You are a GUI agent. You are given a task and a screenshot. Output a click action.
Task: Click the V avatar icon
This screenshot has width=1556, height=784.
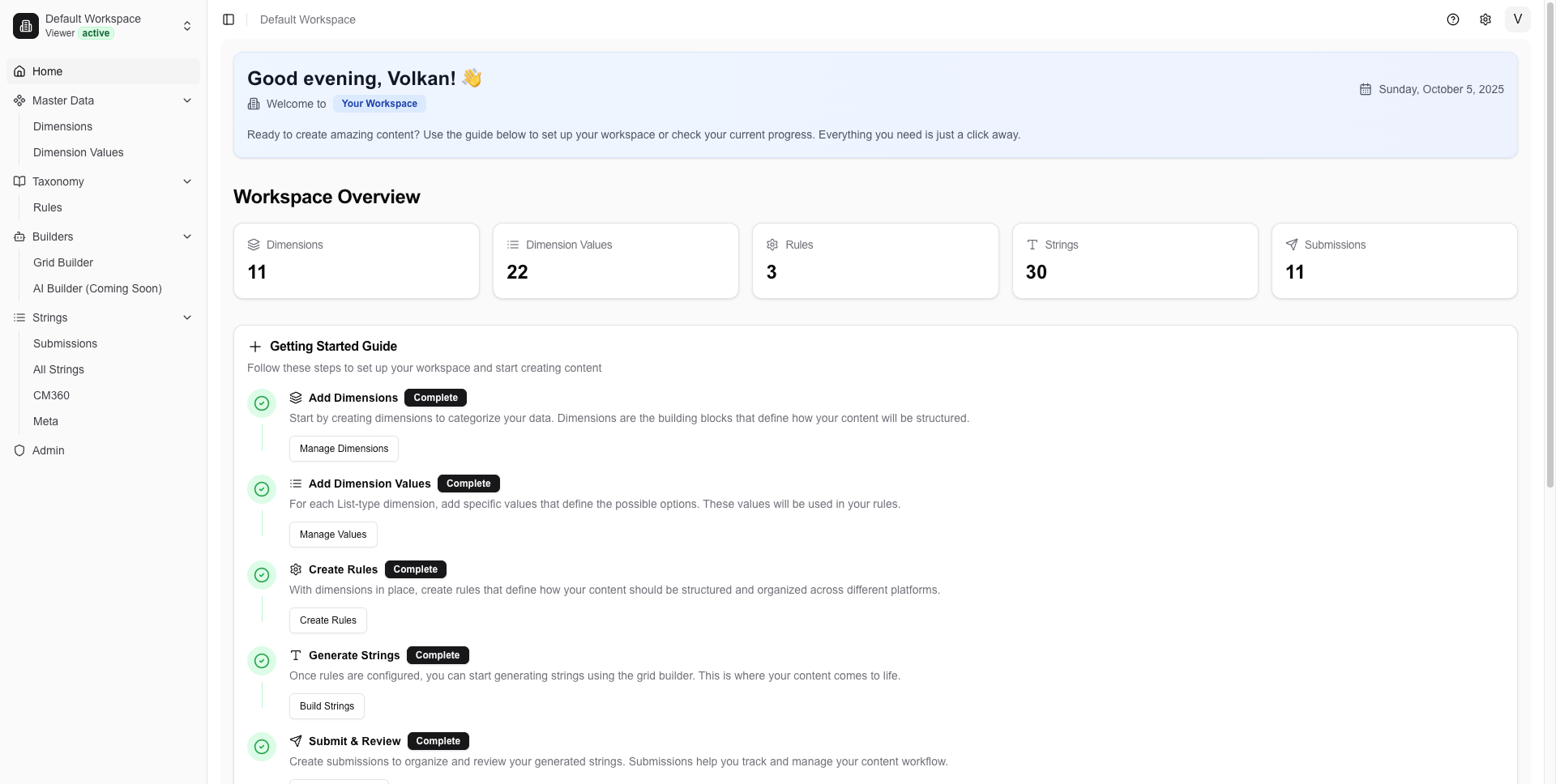tap(1517, 19)
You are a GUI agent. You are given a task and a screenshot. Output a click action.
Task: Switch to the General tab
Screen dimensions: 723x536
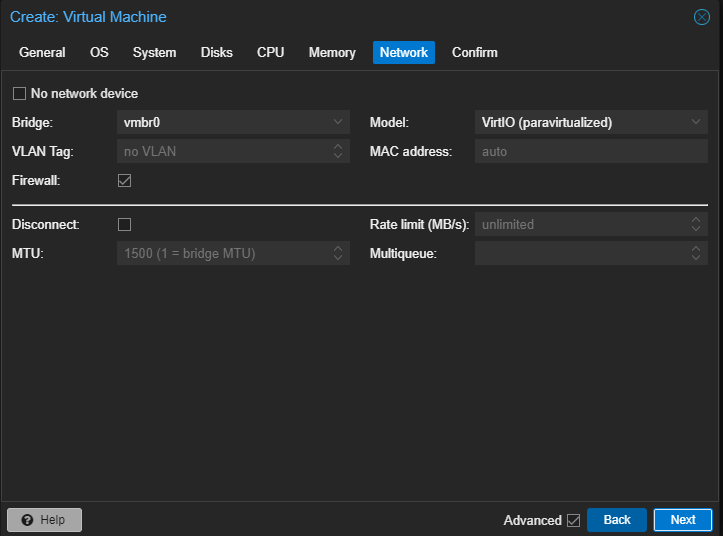point(42,53)
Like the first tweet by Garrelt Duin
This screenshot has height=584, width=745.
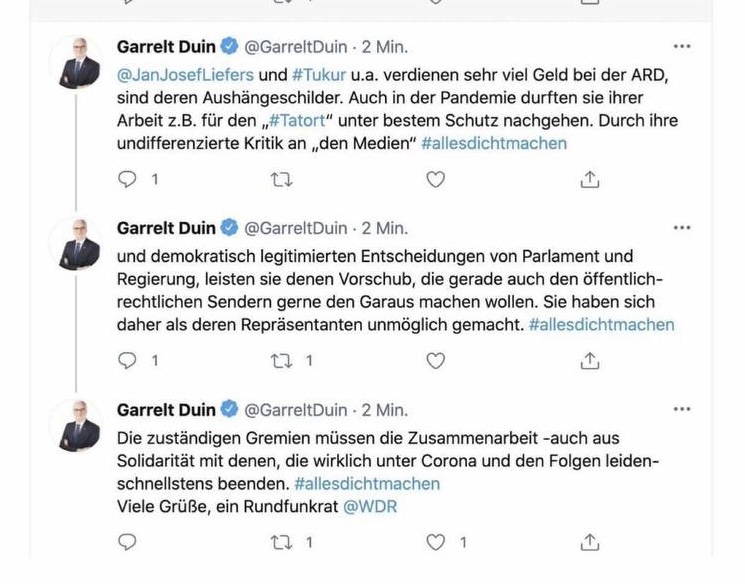click(x=436, y=180)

:::::

### YOUR TASK
Repeat exactly the lines from the one containing "Screen dimensions: 723x536" through the last line of the records above, both included, and leave out the pictures.

### EXERCISE SOLUTION
Screen dimensions: 723x536
point(42,53)
Like the first tweet by Garrelt Duin
This screenshot has height=584, width=745.
click(x=436, y=180)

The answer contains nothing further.